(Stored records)
━━━━━━━━

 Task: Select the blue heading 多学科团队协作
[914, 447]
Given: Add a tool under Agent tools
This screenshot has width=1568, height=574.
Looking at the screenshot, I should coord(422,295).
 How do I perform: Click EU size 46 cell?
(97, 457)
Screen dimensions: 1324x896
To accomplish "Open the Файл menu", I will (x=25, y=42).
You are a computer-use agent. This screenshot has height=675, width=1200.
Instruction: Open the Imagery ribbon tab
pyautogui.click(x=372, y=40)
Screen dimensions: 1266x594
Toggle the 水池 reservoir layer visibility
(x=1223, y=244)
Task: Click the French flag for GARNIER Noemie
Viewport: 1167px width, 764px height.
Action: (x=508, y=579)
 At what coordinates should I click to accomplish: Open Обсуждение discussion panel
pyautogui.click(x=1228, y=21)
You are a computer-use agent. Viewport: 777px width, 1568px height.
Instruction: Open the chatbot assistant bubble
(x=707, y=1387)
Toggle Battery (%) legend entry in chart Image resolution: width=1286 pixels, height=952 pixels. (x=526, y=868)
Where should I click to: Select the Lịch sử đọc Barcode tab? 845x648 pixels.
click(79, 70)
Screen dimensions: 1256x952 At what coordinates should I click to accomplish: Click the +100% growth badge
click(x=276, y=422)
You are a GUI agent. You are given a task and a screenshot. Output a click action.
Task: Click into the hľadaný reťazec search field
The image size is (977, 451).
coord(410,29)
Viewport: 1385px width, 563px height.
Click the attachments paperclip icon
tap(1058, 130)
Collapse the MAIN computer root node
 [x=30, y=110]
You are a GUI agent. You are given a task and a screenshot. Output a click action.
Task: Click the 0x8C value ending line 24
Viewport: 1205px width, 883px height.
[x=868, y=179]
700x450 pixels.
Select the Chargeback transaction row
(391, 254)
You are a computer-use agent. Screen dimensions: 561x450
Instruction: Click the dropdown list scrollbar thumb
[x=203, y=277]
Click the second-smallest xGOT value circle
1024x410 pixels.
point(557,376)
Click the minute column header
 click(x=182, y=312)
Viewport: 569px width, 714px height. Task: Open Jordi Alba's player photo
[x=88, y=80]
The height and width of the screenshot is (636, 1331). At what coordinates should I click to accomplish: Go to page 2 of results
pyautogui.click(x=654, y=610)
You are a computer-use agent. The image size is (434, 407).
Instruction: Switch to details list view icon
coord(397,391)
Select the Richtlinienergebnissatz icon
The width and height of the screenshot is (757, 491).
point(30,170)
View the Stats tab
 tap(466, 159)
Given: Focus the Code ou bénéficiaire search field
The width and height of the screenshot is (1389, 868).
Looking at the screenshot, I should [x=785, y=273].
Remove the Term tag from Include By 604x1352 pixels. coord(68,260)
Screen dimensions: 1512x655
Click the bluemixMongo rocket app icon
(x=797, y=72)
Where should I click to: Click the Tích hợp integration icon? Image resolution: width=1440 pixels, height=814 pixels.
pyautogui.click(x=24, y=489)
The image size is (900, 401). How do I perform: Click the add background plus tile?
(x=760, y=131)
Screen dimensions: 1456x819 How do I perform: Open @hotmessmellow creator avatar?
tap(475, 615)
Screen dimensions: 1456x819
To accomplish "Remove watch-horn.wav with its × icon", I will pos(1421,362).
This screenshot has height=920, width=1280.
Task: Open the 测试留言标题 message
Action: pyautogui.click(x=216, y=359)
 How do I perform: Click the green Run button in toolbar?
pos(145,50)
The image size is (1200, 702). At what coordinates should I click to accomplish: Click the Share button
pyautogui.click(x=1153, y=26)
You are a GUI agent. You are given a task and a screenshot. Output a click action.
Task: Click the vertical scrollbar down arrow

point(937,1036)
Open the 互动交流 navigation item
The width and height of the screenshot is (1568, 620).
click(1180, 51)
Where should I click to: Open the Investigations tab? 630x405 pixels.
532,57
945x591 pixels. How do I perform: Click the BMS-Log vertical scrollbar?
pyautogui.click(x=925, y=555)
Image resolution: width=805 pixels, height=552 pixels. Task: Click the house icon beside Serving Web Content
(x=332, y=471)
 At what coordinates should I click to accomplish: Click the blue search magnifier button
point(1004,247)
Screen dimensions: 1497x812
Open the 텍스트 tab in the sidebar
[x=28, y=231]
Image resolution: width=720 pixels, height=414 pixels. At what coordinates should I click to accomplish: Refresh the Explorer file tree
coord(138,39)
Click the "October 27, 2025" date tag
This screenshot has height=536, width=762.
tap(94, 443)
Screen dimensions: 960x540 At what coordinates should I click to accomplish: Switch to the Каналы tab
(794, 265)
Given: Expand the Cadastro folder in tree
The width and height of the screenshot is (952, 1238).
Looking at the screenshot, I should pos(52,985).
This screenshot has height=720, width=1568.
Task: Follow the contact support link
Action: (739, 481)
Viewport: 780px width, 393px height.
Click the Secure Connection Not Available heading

━━━━━━━━

= Exercise requirements =
Restating the data word for word is the whole task.

= Output of the task =
 Task: Select the blue heading 多学科团队协作
[914, 447]
Given: Add a tool under Agent tools
This screenshot has width=1568, height=574.
Looking at the screenshot, I should coord(422,295).
 How do I perform: Click EU size 46 cell?
(97, 457)
Screen dimensions: 1324x896
To accomplish "Open the Файл menu", I will (x=25, y=42).
You are a computer-use agent. This screenshot has height=675, width=1200.
Instruction: Open the Imagery ribbon tab
pyautogui.click(x=372, y=40)
Screen dimensions: 1266x594
Toggle the 水池 reservoir layer visibility
(x=1223, y=244)
Task: Click the French flag for GARNIER Noemie
Viewport: 1167px width, 764px height.
Action: (x=508, y=579)
 At what coordinates should I click to accomplish: Open Обсуждение discussion panel
pyautogui.click(x=1228, y=21)
You are a computer-use agent. Viewport: 777px width, 1568px height.
Instruction: Open the chatbot assistant bubble
(x=707, y=1387)
Toggle Battery (%) legend entry in chart Image resolution: width=1286 pixels, height=952 pixels. (x=526, y=868)
Where should I click to: Select the Lịch sử đọc Barcode tab? 845x648 pixels.
click(79, 70)
Screen dimensions: 1256x952 At what coordinates should I click to accomplish: Click the +100% growth badge
click(x=276, y=422)
You are a GUI agent. You are given a task and a screenshot. Output a click action.
Task: Click into the hľadaný reťazec search field
The image size is (977, 451).
coord(410,29)
Viewport: 1385px width, 563px height.
Click the attachments paperclip icon
tap(1058, 130)
Collapse the MAIN computer root node
 [x=30, y=110]
You are a GUI agent. You are given a task and a screenshot. Output a click action.
Task: Click the 0x8C value ending line 24
Viewport: 1205px width, 883px height.
[x=868, y=179]
700x450 pixels.
Select the Chargeback transaction row
(391, 254)
You are a computer-use agent. Screen dimensions: 561x450
Instruction: Click the dropdown list scrollbar thumb
[x=203, y=277]
Click the second-smallest xGOT value circle
1024x410 pixels.
point(557,376)
Click the minute column header
 click(x=182, y=312)
Viewport: 569px width, 714px height. Task: Open Jordi Alba's player photo
[x=88, y=80]
The height and width of the screenshot is (636, 1331). At what coordinates should I click to accomplish: Go to page 2 of results
pyautogui.click(x=654, y=610)
You are a computer-use agent. The image size is (434, 407).
Instruction: Switch to details list view icon
coord(397,391)
Select the Richtlinienergebnissatz icon
The width and height of the screenshot is (757, 491).
point(30,170)
View the Stats tab
 tap(466, 159)
Given: Focus the Code ou bénéficiaire search field
The width and height of the screenshot is (1389, 868).
Looking at the screenshot, I should [x=785, y=273].
Remove the Term tag from Include By 604x1352 pixels. coord(68,260)
Screen dimensions: 1512x655
Click the bluemixMongo rocket app icon
(x=797, y=72)
Where should I click to: Click the Tích hợp integration icon? Image resolution: width=1440 pixels, height=814 pixels.
pyautogui.click(x=24, y=489)
The image size is (900, 401). How do I perform: Click the add background plus tile?
(x=760, y=131)
Screen dimensions: 1456x819 How do I perform: Open @hotmessmellow creator avatar?
tap(475, 615)
Screen dimensions: 1456x819
To accomplish "Remove watch-horn.wav with its × icon", I will pos(1421,362).
This screenshot has height=920, width=1280.
Task: Open the 测试留言标题 message
Action: pyautogui.click(x=216, y=359)
 How do I perform: Click the green Run button in toolbar?
pos(145,50)
The image size is (1200, 702). At what coordinates should I click to accomplish: Click the Share button
pyautogui.click(x=1153, y=26)
You are a GUI agent. You are given a task and a screenshot. Output a click action.
Task: Click the vertical scrollbar down arrow

point(937,1036)
Open the 互动交流 navigation item
The width and height of the screenshot is (1568, 620).
click(1180, 51)
Where should I click to: Open the Investigations tab? 630x405 pixels.
532,57
945x591 pixels. How do I perform: Click the BMS-Log vertical scrollbar?
pyautogui.click(x=925, y=555)
Image resolution: width=805 pixels, height=552 pixels. Task: Click the house icon beside Serving Web Content
(x=332, y=471)
 At what coordinates should I click to accomplish: Click the blue search magnifier button
point(1004,247)
Screen dimensions: 1497x812
Open the 텍스트 tab in the sidebar
[x=28, y=231]
Image resolution: width=720 pixels, height=414 pixels. At what coordinates should I click to accomplish: Refresh the Explorer file tree
coord(138,39)
Click the "October 27, 2025" date tag
This screenshot has height=536, width=762.
tap(94, 443)
Screen dimensions: 960x540 At what coordinates should I click to accomplish: Switch to the Каналы tab
(794, 265)
Given: Expand the Cadastro folder in tree
The width and height of the screenshot is (952, 1238).
Looking at the screenshot, I should pos(52,985).
This screenshot has height=720, width=1568.
Task: Follow the contact support link
Action: (739, 481)
Viewport: 780px width, 393px height.
Click the Secure Connection Not Available heading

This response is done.